If you’re a contractor who wants to bid on public jobs, large private projects, or anything over a few hundred thousand dollars, you need surety bonds. A surety bond is not insurance; it’s a three-party promise that says, “We (the surety) believe this contractor will perform the job and pay all bills. If they don’t, we’ll cover it.”
When your file hits the surety underwriter’s table, the underwriter doesn’t start with your resume or your project list; they open the financial statements and start circling numbers in red. Here are the ten items that decide whether you get a $5 million single job limit or a $50 million program, and more importantly, whether your bond rate is 0.6% or 2.5%.
Most contractors quote the working capital line straight off the balance sheet. Underwriters don’t. They adjust:
- Subtract related-party receivables
- Haircut stale or disputed receivables
- Remove underbillings on problem jobs
- Add back non-current portion of debt
- Add back stock inventory that isn’t turning
- Positive adjust for any related party payables that the company could leverage into longer payment terms if absolu
The number that survives these adjustments is what they call “adjusted working capital.” That adjusted number is what sets your capacity. Owners can lose 30–40% of reported working capital in one meeting because of these adjustments.
Sureties live by 1.5:1 or better. If you’re at 1.3:1 after the adjustments above, expect a letter requiring you to inject cash or pay down debt before they’ll increase limits.
Underwriters plot your tangible net worth for the last five years on a graph. A steady upward line gets you 15–20× net worth in total program capacity. Flat or declining equity caps you at 8–10×, no matter how profitable last year was.
Underwriters will adjust for:
- Goodwill
- Advances to related parties
- Addback payables to related parties and owners if they will subordinate
- Internal financials – normally going to get a contractor up to a $2 million program
- Compiled financials – normally going to get a bonding program of $3 million. But if it is a quality compilation with WIP and Closed Contract supplemental schedule, a bigger bonding program may be able to be underwritten
- Reviewed financials – a contractor can generally get whatever program is needed.
- Audited financials – only really needed if there are mega bonding programs needed with a contractor who self-performs a lot of the work or there is complex corporate structure or lot of corporate divisions involved.
They pull every completed job from your WIP schedule for the last 24–36 months and calculate original gross profit % vs. final gross profit %. More than 1–2 points of aggregate fade triggers deep questions about estimating, change-order practices, and PM accountability.

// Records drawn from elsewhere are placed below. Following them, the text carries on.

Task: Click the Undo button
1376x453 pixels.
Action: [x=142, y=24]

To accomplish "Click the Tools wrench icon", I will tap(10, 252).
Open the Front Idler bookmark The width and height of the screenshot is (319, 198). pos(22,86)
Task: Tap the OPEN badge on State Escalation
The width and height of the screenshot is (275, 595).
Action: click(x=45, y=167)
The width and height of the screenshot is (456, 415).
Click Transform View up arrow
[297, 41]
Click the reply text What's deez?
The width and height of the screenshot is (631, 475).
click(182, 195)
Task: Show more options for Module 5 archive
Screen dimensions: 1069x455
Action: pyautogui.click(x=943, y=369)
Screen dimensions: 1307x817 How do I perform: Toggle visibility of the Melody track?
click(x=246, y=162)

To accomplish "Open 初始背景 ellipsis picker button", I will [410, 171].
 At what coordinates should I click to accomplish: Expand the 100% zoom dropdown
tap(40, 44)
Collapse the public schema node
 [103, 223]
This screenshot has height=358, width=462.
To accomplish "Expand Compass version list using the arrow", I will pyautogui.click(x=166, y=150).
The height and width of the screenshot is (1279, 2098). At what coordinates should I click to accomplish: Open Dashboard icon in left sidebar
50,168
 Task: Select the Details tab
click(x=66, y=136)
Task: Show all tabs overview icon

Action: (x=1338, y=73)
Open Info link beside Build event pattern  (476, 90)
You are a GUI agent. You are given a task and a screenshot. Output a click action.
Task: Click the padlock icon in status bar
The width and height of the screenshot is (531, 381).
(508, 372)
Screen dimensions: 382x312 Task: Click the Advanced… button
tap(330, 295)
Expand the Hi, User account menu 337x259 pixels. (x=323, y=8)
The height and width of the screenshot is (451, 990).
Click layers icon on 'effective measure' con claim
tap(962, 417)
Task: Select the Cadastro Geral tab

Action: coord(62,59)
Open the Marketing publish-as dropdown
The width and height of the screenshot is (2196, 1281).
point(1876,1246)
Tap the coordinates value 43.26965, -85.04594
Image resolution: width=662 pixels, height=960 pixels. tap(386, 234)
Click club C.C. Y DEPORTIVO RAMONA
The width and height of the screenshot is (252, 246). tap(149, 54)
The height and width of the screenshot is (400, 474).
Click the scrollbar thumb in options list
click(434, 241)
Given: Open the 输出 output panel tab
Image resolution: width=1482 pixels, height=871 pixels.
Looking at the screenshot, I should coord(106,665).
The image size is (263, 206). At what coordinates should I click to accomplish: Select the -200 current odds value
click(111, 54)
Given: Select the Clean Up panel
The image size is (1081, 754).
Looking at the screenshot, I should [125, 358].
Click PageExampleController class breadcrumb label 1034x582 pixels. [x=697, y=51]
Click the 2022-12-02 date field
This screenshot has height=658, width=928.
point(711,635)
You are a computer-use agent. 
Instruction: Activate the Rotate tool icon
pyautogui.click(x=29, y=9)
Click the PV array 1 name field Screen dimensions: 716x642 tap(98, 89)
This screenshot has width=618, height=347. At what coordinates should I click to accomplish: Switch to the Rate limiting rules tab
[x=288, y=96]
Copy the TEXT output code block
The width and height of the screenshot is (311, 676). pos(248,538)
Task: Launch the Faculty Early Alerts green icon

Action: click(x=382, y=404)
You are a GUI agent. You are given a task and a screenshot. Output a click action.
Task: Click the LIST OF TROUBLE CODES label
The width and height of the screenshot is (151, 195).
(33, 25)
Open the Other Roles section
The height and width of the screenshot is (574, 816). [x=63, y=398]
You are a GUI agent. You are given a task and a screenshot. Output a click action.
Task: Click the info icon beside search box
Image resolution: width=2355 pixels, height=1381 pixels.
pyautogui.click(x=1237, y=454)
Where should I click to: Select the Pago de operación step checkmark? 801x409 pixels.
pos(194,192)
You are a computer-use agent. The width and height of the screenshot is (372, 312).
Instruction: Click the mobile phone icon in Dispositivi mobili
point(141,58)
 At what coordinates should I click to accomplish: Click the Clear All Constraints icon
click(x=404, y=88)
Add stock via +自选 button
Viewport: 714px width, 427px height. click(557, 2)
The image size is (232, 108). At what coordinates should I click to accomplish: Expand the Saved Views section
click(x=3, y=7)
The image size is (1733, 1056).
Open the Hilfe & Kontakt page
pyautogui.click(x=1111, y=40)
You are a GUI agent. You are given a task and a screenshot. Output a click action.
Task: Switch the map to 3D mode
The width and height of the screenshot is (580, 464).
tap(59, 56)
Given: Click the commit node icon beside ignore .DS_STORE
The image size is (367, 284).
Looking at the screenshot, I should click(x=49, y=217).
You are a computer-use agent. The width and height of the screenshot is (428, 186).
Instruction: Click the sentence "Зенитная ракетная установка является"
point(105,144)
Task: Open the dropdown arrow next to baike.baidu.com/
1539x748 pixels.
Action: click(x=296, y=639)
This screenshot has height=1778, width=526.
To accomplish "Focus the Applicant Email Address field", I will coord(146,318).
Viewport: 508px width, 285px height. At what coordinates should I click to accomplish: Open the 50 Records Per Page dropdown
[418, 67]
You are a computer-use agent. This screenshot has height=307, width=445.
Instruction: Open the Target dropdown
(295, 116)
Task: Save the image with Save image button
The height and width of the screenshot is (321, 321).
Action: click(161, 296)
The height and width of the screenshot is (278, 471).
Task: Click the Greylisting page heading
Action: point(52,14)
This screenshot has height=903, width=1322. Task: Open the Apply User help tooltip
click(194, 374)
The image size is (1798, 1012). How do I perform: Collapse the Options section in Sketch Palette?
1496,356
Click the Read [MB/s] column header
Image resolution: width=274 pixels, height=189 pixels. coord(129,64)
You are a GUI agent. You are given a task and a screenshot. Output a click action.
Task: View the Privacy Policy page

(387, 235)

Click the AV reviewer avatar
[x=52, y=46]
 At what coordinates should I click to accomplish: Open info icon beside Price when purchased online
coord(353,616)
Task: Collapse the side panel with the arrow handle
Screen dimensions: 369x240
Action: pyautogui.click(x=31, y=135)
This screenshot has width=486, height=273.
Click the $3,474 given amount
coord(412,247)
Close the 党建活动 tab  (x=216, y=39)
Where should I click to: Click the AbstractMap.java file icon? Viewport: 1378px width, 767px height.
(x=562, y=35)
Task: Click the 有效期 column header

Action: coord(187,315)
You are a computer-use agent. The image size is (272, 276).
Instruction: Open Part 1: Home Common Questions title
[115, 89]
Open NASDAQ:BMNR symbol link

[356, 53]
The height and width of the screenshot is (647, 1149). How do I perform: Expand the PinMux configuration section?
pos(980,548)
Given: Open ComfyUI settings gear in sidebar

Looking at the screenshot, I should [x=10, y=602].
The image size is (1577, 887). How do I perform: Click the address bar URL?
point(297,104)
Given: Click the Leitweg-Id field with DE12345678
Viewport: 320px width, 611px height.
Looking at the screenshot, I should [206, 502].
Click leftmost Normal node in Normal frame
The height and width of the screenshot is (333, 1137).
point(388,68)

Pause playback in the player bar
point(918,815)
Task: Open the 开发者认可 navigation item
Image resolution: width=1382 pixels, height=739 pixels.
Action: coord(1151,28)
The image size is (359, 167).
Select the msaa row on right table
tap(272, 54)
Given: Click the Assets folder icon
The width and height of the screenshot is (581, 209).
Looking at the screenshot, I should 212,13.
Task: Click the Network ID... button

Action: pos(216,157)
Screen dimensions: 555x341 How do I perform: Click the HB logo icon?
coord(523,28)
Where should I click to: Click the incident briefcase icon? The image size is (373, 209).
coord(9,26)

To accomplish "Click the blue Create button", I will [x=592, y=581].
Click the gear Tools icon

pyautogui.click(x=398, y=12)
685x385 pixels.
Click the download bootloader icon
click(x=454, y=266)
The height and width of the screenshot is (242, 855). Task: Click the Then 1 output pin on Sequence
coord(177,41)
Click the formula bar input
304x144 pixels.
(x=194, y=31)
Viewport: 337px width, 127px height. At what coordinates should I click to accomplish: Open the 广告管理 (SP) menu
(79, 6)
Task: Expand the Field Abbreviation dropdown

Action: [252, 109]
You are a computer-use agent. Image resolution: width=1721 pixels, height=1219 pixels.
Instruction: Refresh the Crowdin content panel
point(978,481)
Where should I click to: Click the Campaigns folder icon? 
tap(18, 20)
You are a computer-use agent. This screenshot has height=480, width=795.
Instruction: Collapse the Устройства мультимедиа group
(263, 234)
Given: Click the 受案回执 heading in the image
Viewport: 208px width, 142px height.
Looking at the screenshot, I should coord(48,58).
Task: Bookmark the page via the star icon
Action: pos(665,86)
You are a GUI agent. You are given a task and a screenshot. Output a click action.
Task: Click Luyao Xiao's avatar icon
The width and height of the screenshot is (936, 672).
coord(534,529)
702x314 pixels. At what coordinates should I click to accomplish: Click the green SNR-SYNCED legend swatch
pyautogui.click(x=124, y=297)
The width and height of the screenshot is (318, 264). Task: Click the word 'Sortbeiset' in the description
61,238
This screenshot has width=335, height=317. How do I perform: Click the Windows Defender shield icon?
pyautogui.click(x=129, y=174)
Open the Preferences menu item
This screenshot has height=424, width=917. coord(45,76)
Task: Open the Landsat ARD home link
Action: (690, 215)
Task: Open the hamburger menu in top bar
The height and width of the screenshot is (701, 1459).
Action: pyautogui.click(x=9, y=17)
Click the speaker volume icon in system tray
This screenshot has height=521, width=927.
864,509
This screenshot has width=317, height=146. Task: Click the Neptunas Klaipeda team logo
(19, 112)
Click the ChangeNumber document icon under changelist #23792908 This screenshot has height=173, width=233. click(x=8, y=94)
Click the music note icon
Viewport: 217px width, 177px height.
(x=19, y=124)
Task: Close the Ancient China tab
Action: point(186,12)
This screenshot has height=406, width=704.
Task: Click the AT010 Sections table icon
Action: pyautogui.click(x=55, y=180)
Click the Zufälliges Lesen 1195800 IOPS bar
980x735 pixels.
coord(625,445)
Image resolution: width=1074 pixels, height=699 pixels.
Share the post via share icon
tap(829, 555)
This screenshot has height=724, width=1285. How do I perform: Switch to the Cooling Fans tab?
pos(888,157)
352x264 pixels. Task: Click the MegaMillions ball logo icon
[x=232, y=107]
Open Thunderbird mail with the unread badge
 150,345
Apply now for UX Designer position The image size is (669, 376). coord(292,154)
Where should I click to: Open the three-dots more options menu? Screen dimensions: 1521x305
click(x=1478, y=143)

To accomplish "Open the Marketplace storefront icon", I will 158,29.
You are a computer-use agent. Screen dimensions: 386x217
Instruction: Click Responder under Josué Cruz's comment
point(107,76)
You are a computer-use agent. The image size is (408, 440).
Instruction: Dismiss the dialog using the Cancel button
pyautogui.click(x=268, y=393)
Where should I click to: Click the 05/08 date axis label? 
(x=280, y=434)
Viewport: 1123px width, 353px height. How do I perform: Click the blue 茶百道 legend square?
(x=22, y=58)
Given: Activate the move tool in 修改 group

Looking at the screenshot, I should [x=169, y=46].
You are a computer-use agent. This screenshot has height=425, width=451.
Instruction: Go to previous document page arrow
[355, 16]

Profit is nice; cash is mandatory. Negative cash flow from operations in two of the last three years is an almost automatic decline for larger programs. They don’t care that you bought a new office building; cash tied up in fixed assets doesn’t pay subcontractors.
One job with underbillings > 25% of total equity gets its own page in the underwriting file. Underwriters assume that job is in trouble until proven otherwise. Multiple jobs like that will freeze your bonding line until they’re billed or closed out profitably.
If your volume doubled but your G&A only went up 10%, you look like a hero. If volume is flat and overhead is up 25%, you look reckless. They are brutal on overhead creep.
A clean bank line with 20–30% availability and no covenant defaults is worth its weight in gold. Multiple banks, high-interest merchant cash advances, or factoring receivables are instant red flags.
Surety underwriters also look at personal credit scores. A majority of surety’s want to see scores of at least 700 no matter how much bonding you are looking for.
Both personal credit and business credit needs to be free of bankruptcies, frequent late pays, judgements and tax liens.
Pending claims, disputed change orders, open litigation, and personal guarantees on equipment or real estate all get quantified and stressed. I’ve seen $800k of “we think we’ll win” litigation knock $4–5 million off an available bonding program.
Bonding programs are limited based on the level of assurance on the financial statements. As a general rule of thumb, the following bonding program capacities exist but deviations happen if other reasons like the quality of management and historical performance can be brought up:
The Real-World Capacity Formula Most Sureties Use Today:
Single Job Limit ≈ 8–12 × Adjusted Working Capital
Aggregate Program Limit ≈ 12–20 × Tangible Net Worth
(With the lower multiples applied when any of the ten items above are weak.)
1. Run monthly financials and an updated WIP within 20 days of month-end.
2. Keep underbillings on any one job under 20% of equity and be able to explain the larger underbillings in detail.
3. Get disputed or slow-pay receivables off the books or fully reserved.
4. Always maintain at least 25–30% availability on your bank line.
5. Have your CPA issue compiled or reviewed statements every year; upgrade to an audit once you cross $100 million in revenue.
6. Build cash, not just profit. Retain 50–70% of annual earnings inside the company for the next three years if you want to double your bonding capacity.
Surety underwriting isn’t personal; it’s arithmetic. The numbers either support the story you’re telling or they don’t. Control the ten items above and you control your bonding future. Ignore them and no amount of golf outings or past favors will get you the bonds you need for the jobs you want.